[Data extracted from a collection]
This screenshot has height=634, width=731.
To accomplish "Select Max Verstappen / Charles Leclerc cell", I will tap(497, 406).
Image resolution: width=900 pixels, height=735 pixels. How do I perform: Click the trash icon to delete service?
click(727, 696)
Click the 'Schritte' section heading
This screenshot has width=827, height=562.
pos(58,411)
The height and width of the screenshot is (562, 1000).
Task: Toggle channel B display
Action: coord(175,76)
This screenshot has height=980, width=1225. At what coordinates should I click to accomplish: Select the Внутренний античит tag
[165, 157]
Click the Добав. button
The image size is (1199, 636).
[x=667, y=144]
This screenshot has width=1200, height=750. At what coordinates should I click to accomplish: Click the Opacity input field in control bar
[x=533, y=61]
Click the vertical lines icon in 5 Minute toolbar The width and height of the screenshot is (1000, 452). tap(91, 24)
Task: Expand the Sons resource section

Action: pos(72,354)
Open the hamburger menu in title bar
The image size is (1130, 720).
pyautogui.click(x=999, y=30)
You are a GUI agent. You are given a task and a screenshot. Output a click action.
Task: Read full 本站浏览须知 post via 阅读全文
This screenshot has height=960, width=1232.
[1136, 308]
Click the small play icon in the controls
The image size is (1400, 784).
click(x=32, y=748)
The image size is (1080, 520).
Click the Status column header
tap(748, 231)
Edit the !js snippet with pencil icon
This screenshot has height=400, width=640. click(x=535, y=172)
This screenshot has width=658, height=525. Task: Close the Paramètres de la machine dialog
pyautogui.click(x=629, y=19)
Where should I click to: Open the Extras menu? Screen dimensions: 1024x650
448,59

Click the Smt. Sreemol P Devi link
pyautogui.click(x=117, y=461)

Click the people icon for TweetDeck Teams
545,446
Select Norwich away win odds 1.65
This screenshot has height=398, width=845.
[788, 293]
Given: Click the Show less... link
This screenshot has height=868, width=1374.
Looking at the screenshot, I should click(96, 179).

- EXERCISE AIM -
I need each line above reproduced exactly.

- SOLVED EXERCISE -
This screenshot has height=634, width=731.
To accomplish "Select Max Verstappen / Charles Leclerc cell", I will tap(497, 406).
Image resolution: width=900 pixels, height=735 pixels. How do I perform: Click the trash icon to delete service?
click(727, 696)
Click the 'Schritte' section heading
This screenshot has width=827, height=562.
pos(58,411)
The height and width of the screenshot is (562, 1000).
Task: Toggle channel B display
Action: coord(175,76)
This screenshot has height=980, width=1225. At what coordinates should I click to accomplish: Select the Внутренний античит tag
[165, 157]
Click the Добав. button
The image size is (1199, 636).
[x=667, y=144]
This screenshot has width=1200, height=750. At what coordinates should I click to accomplish: Click the Opacity input field in control bar
[x=533, y=61]
Click the vertical lines icon in 5 Minute toolbar The width and height of the screenshot is (1000, 452). tap(91, 24)
Task: Expand the Sons resource section

Action: pos(72,354)
Open the hamburger menu in title bar
The image size is (1130, 720).
pyautogui.click(x=999, y=30)
You are a GUI agent. You are given a task and a screenshot. Output a click action.
Task: Read full 本站浏览须知 post via 阅读全文
This screenshot has height=960, width=1232.
[1136, 308]
Click the small play icon in the controls
The image size is (1400, 784).
click(x=32, y=748)
The image size is (1080, 520).
Click the Status column header
tap(748, 231)
Edit the !js snippet with pencil icon
This screenshot has height=400, width=640. click(x=535, y=172)
This screenshot has width=658, height=525. Task: Close the Paramètres de la machine dialog
pyautogui.click(x=629, y=19)
Where should I click to: Open the Extras menu? Screen dimensions: 1024x650
448,59

Click the Smt. Sreemol P Devi link
pyautogui.click(x=117, y=461)

Click the people icon for TweetDeck Teams
545,446
Select Norwich away win odds 1.65
This screenshot has height=398, width=845.
[788, 293]
Given: Click the Show less... link
This screenshot has height=868, width=1374.
Looking at the screenshot, I should click(96, 179).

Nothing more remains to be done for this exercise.